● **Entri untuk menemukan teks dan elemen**
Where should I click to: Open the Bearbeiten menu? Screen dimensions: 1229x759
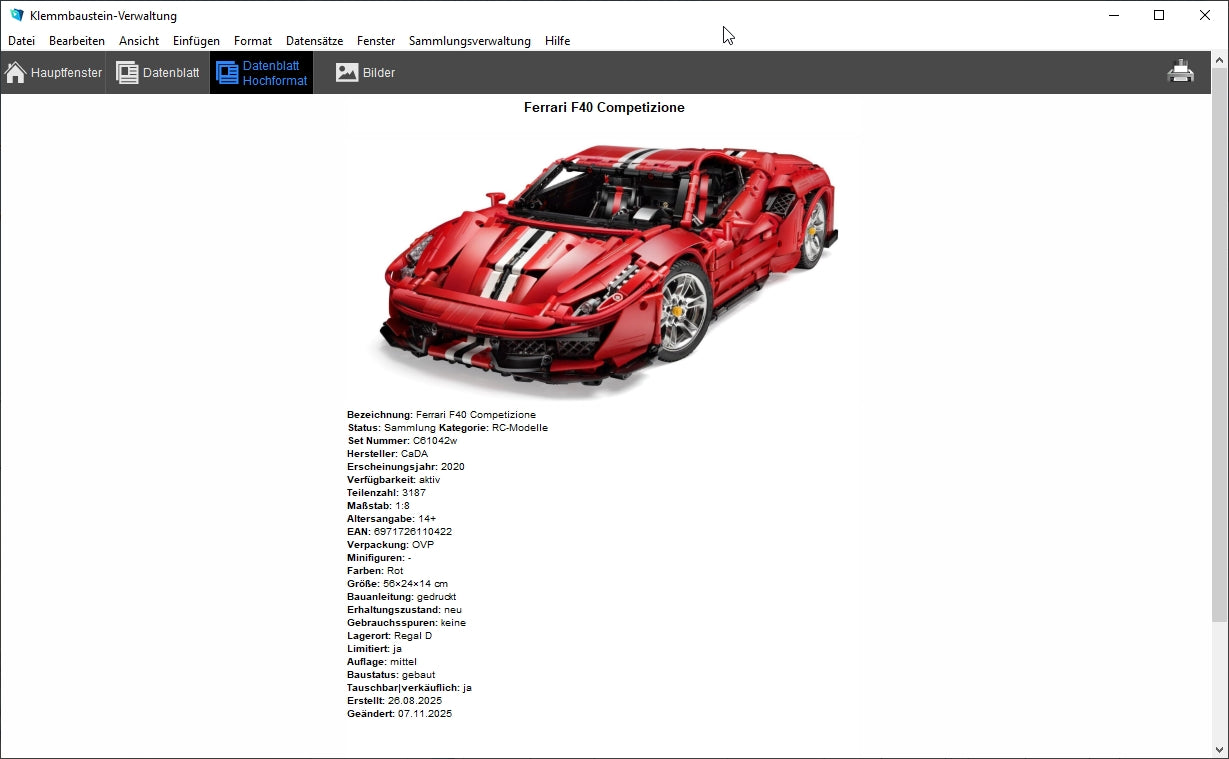pos(77,41)
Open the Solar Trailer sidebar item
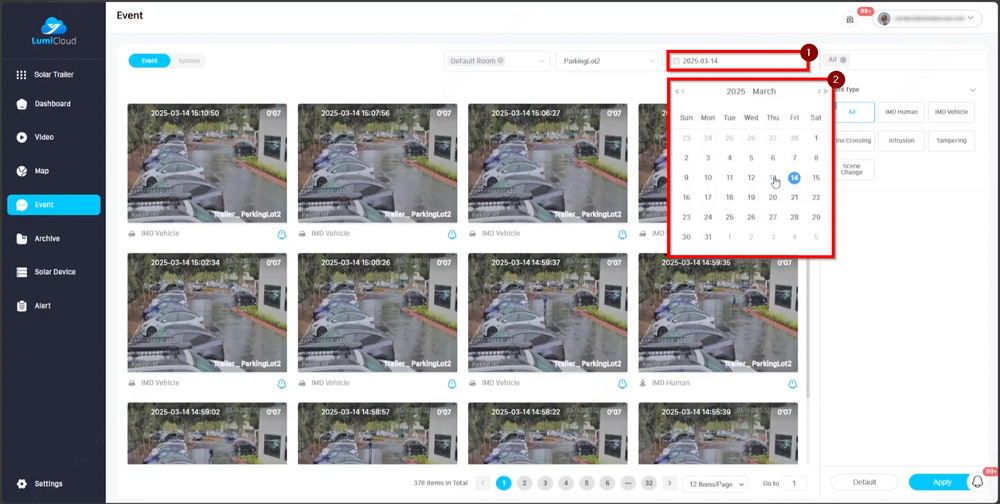Image resolution: width=1000 pixels, height=504 pixels. point(55,75)
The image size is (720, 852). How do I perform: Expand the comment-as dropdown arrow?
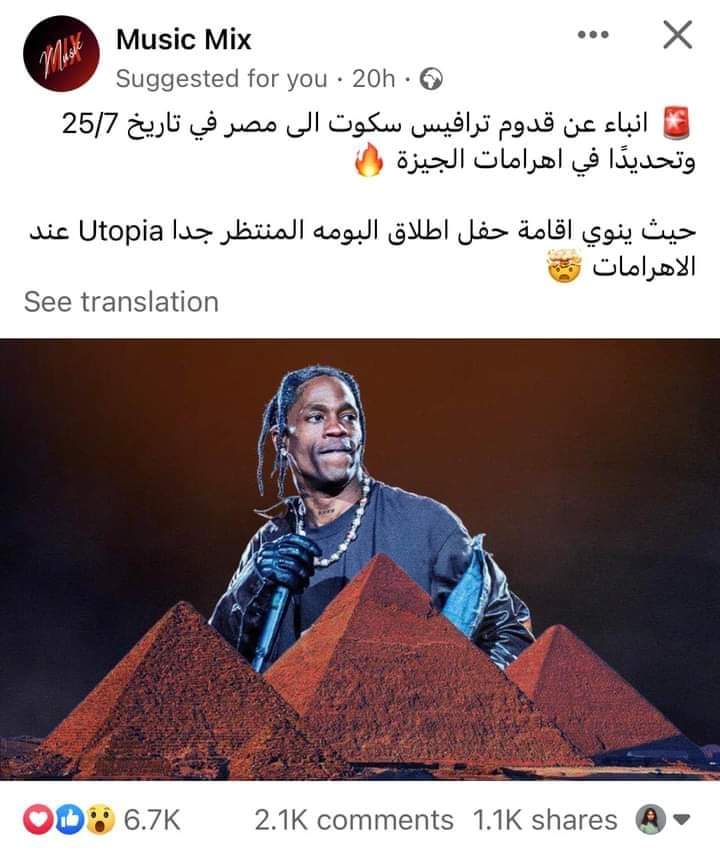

● **RINCIAN TUGAS**
Tulis ulang semua baris catatan di atas beserta permintaannya, lalu skalakan setiap angka dalam jawaban (koordinat dan resolusi gambar) dengan faktor 0,65 dan bulatkan ke bilangan bulat, dengan nilai setengah dibulatkan ke atas. Jangan sertakan gambar dalam jawaban.

● **JAWABAN TUGAS**
Where should I click to: Open the Bearbeiten menu? Screen dimensions: 1229x759
pos(50,27)
Open the Solar Trailer sidebar item
Image resolution: width=650 pixels, height=328 pixels. point(36,49)
The image size is (720, 852). How do I perform: Expand the comment-as dropdown arrow?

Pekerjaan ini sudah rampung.